Google needs better control of its advertisements and suggested links to avoid web pages that contain worrying medical claims, warn doctors in an article published on the British Medical Journal website.
Dr Marco Masoni and colleagues at the University of Florence in Italy suggest that, as the internet is not well policed and regulated, it is up to members of the medical community to be vigilant and to suggest improvements.
They recently used Google Italia to search on the keyword "aloe" and found sponsored links to websites recommending aloe arborescens for the prevention and treatment of cancer and offering it for sale.
AdWords is "Google's flagship advertising product" and was its "main source of revenue in 2007." Through it, users can create advertisements, choose their own key words, and decide which Google queries their advertisements should match. Google decides on placement on its pages of search results: which advertisements to show and in what order.
But Google's automated matching to search terms sometimes places inappropriate advertisements. For example Google Guide (which is neither affiliated with nor endorsed by Google), says: "In September of 2003, adjacent to a New York Post article about a gruesome murder in which the victim's body parts were stashed in a suitcase, Google listed an ad for suitcases. Since that incident, Google has improved its filters and automatically pulls ads from pages with disturbing content."
But the authors argue that Google filters must be improved further.
Google has often said that it wishes to enter the healthcare arena in many ways, say the authors. "We think that a necessary first step for Google is to improve its filters and algorithms so as to prevent possible harm to its users," they conclude.
"We are experiencing a healthcare reformation," says Joanne Shaw from NHS Direct in a second article. "The internet has brought the canon of medical knowledge into the hands and homes of ordinary people, and this should be welcomed and encouraged as good for patients and doctors alike." It is true that the internet may be a further source of alarm for the worried well, but equally it encourages early presentation and action that could improve survival and reduce complications from long term conditions, she writes.
Furthermore, the internet does not diminish the role of doctors but casts them as expert advisers rather than authoritarian figures with exclusive guardianship of special knowledge denied to ordinary people.
Many doctors already act according to those principles, and many patients will continue to want a more traditional style of relationship with their doctors. But people who look to the internet as a legitimate tool to help them with their health may already be in the majority and this is something for us to celebrate, she concludes.

**SUPPLIED DATA:**
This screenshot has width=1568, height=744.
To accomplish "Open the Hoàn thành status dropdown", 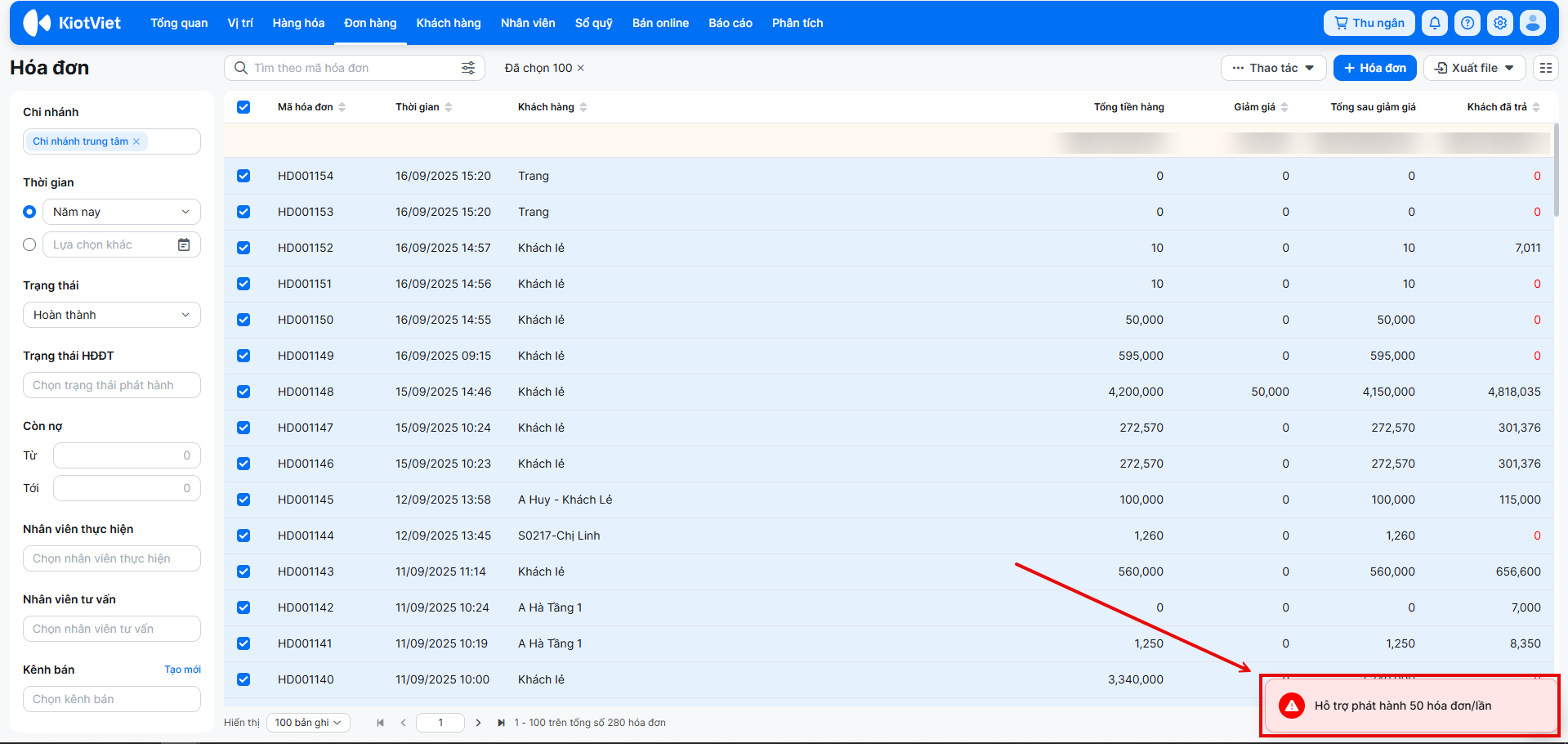I will [x=112, y=315].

**WHAT THIS EXERCISE ASKS:**
1. Summarize the text on Google ads and online health information in two sentences.
2. Answer these questions from the text on Google ads and online health information, one line each:
(a) What keyword did the researchers search on Google Italia?
(b) In what month and year did Google list a suitcase ad beside the New York Post murder article?
(c) What organization is Joanne Shaw from?

**SOLUTIONS TO THE TASKS:**
1. Doctors at the University of Florence warn that Google must improve its filters and algorithms so that its advertisements and sponsored links do not lead users to web pages with worrying medical claims, such as sites recommending aloe arborescens for preventing and treating cancer. In a second article, Joanne Shaw of NHS Direct argues that the internet has brought medical knowledge to ordinary people and recasts doctors as expert advisers, which she says should be welcomed and celebrated.

2.
(a) "aloe"
(b) September 2003
(c) NHS Direct